REQUIRED ACTION: Pick out every line in the material below that contains the word "pair", and copy each of those lines.

RECORDS FOR THE TASK:
=-=-=
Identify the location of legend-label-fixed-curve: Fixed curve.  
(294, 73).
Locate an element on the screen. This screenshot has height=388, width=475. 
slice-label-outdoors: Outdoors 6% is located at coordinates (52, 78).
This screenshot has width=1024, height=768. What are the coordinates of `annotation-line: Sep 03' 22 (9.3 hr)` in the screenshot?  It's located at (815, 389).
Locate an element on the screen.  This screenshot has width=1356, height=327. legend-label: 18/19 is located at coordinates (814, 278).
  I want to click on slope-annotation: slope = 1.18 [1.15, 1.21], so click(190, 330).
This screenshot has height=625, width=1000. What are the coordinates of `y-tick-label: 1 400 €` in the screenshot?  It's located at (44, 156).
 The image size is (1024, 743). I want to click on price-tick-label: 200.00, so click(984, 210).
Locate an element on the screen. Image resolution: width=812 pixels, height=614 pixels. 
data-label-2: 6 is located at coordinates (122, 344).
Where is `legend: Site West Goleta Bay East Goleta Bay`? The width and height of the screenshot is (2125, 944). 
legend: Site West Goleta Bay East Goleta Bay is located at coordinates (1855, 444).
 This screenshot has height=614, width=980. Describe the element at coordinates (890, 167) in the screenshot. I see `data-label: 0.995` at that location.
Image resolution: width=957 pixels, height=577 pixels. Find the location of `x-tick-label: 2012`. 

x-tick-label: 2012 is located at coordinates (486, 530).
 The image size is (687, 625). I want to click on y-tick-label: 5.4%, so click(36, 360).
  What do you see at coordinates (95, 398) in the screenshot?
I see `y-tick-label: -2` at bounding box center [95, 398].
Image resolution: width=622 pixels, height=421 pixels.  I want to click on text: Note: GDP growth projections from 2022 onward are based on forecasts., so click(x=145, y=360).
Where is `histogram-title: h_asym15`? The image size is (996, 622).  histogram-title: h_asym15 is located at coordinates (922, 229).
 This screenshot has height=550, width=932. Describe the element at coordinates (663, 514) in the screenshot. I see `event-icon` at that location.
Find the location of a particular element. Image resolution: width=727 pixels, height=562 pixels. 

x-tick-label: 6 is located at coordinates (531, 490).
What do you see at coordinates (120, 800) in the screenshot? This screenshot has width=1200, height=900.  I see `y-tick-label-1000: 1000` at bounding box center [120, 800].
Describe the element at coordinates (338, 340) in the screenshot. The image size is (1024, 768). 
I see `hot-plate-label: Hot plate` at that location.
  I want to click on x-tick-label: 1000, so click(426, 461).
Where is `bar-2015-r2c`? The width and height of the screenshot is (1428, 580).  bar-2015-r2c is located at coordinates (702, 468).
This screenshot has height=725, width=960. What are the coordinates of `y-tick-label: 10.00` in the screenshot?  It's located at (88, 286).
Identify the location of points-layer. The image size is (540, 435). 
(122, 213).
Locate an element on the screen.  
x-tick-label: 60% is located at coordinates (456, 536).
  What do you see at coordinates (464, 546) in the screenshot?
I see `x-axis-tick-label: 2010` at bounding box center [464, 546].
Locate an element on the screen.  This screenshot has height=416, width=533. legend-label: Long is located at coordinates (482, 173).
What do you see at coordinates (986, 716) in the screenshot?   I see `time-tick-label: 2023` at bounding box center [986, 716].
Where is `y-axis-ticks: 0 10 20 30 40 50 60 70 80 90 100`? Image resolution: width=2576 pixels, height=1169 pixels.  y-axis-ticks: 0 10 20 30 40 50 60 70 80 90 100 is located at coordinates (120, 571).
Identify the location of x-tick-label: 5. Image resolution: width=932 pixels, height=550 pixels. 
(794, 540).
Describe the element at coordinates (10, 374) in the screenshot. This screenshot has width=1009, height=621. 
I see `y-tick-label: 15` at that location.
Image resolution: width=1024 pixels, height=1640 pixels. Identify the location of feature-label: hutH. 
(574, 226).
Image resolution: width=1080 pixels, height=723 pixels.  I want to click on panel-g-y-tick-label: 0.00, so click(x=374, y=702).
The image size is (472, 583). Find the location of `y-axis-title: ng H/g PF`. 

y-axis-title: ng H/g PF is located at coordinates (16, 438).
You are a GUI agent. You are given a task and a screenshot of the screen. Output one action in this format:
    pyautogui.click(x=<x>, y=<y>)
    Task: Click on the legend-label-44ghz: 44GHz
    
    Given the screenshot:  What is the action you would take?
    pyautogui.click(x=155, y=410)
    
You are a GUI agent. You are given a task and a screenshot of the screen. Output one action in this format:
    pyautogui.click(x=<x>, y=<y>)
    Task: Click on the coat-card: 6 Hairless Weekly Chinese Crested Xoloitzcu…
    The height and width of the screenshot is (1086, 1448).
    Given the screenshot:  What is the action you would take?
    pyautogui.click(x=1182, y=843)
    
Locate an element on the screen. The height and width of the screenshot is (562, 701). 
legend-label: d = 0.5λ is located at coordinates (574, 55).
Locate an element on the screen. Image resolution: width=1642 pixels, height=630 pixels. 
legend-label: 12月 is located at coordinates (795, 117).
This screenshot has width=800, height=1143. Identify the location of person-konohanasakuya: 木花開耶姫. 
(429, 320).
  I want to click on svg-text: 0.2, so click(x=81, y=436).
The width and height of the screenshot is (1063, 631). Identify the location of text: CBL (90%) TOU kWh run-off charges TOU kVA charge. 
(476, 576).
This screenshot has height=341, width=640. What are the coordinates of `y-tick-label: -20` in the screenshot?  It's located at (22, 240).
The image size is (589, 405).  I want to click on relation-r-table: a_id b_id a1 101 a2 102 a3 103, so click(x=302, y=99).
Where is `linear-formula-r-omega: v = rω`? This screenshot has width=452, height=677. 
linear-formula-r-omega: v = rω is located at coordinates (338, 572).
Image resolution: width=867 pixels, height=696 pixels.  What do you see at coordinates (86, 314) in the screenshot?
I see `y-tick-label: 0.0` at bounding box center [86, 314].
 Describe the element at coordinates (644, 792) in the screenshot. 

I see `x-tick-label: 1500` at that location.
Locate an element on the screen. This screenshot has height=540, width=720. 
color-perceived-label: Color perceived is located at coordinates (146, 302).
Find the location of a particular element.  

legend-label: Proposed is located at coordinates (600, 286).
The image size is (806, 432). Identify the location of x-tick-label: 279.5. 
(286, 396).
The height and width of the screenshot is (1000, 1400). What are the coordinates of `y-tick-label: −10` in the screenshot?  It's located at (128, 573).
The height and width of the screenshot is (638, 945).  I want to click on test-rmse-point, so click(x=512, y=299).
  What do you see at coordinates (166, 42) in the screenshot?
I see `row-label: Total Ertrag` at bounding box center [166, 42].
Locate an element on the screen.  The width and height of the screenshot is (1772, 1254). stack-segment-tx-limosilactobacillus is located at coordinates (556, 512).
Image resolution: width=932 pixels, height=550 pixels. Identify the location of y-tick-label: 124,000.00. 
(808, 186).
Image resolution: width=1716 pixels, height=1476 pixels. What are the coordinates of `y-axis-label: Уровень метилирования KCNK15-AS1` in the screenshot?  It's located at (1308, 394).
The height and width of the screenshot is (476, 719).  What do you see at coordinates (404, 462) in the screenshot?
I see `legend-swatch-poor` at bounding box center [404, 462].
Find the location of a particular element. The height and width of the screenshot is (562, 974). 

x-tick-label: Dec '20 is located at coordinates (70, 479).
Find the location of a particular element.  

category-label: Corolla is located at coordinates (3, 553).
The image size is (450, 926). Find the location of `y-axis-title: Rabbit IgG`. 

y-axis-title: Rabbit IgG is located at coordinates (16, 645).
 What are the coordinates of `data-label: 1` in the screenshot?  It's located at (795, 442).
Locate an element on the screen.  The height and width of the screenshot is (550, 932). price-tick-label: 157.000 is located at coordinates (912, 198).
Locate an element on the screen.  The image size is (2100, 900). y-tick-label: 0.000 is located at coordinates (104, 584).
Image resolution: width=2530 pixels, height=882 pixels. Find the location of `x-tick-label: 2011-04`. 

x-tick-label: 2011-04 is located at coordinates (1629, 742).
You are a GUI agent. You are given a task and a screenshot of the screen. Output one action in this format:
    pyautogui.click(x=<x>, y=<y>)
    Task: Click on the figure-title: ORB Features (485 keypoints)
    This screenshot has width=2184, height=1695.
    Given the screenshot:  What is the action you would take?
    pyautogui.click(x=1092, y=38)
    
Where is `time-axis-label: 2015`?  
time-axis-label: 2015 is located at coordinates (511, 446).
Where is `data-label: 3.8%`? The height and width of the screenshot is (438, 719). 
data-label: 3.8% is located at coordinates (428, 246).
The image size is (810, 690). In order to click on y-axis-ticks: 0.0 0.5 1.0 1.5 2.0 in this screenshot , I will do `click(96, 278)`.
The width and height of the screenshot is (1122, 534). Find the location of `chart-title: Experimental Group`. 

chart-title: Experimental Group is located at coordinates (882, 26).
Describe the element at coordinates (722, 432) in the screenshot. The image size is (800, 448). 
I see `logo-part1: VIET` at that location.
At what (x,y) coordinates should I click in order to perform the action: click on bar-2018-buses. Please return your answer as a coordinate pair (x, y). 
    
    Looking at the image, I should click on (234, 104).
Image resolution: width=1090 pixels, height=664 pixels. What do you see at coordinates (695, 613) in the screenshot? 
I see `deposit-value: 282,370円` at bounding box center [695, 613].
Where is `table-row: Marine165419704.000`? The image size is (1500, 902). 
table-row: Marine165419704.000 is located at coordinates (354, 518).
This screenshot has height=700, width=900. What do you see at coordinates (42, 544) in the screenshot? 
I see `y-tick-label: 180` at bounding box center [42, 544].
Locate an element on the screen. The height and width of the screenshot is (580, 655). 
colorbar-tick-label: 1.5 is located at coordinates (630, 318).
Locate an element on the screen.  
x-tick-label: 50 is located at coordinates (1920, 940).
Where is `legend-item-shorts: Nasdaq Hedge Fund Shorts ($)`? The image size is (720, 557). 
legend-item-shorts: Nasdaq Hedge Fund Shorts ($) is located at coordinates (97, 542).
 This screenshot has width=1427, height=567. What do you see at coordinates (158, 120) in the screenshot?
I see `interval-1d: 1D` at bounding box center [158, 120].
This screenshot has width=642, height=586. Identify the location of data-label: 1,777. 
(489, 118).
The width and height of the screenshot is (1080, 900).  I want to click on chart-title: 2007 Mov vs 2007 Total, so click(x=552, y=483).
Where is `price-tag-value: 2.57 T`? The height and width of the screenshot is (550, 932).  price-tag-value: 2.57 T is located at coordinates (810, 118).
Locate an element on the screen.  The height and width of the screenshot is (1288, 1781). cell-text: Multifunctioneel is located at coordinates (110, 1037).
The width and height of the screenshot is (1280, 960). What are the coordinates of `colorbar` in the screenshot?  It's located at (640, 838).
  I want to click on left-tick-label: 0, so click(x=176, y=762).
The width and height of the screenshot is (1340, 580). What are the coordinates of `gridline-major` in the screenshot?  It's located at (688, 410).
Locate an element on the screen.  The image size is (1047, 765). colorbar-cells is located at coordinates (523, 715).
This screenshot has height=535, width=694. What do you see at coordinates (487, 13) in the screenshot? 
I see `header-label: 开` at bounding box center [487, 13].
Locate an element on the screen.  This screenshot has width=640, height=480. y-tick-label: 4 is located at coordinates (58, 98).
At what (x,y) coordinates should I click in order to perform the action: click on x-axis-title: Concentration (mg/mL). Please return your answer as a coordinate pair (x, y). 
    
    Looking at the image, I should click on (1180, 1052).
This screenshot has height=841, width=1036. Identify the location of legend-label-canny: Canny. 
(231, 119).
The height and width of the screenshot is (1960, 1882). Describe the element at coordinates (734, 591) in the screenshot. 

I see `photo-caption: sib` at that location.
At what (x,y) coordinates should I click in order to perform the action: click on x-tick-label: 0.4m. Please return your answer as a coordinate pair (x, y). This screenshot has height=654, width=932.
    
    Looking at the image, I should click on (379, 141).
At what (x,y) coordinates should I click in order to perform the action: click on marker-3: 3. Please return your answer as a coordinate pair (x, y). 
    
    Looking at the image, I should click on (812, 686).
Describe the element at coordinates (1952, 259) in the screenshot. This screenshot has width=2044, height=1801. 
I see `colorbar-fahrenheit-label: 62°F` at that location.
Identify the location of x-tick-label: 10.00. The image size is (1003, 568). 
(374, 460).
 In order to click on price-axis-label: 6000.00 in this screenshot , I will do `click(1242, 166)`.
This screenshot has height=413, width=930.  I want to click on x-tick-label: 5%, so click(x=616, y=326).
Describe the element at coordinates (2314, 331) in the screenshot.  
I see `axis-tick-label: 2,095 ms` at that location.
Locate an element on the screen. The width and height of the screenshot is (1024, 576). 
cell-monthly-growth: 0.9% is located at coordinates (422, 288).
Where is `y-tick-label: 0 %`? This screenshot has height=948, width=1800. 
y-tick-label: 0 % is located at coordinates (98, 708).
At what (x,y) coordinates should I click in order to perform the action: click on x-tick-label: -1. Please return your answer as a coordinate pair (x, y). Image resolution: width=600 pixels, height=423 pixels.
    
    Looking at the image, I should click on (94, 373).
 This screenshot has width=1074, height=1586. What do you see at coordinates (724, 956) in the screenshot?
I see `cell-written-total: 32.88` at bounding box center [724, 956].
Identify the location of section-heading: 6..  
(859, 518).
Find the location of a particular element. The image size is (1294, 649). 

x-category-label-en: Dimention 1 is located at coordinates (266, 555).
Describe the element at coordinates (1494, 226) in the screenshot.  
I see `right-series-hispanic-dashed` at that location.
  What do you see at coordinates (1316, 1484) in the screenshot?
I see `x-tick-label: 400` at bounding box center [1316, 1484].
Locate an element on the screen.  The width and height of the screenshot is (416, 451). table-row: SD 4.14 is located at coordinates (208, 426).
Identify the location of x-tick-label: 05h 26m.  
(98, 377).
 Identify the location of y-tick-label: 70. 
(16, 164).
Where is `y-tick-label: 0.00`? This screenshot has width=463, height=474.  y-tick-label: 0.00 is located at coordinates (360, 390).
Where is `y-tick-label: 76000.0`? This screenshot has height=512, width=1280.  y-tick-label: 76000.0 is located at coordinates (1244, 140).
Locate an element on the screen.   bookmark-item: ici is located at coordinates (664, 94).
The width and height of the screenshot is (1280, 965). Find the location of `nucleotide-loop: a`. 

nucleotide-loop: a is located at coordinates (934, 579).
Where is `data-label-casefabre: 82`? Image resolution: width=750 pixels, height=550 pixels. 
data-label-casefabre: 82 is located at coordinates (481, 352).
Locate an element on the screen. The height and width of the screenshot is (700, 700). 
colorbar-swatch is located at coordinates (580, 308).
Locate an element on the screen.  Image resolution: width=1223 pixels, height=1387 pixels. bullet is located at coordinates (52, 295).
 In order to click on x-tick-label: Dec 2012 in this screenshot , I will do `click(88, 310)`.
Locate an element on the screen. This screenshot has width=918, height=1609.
=-=-=
EXERCISE ANSWER:
At what (x,y) coordinates should I click in order to perform the action: click on bar-2018-buses. Please return your answer as a coordinate pair (x, y). 
At what (x,y) coordinates should I click in order to perform the action: click on x-axis-title: Concentration (mg/mL). Please return your answer as a coordinate pair (x, y). 
At what (x,y) coordinates should I click in order to perform the action: click on x-tick-label: 0.4m. Please return your answer as a coordinate pair (x, y). This screenshot has height=654, width=932.
At what (x,y) coordinates should I click in order to perform the action: click on marker-3: 3. Please return your answer as a coordinate pair (x, y). 
At what (x,y) coordinates should I click in order to perform the action: click on x-tick-label: -1. Please return your answer as a coordinate pair (x, y). Image resolution: width=600 pixels, height=423 pixels.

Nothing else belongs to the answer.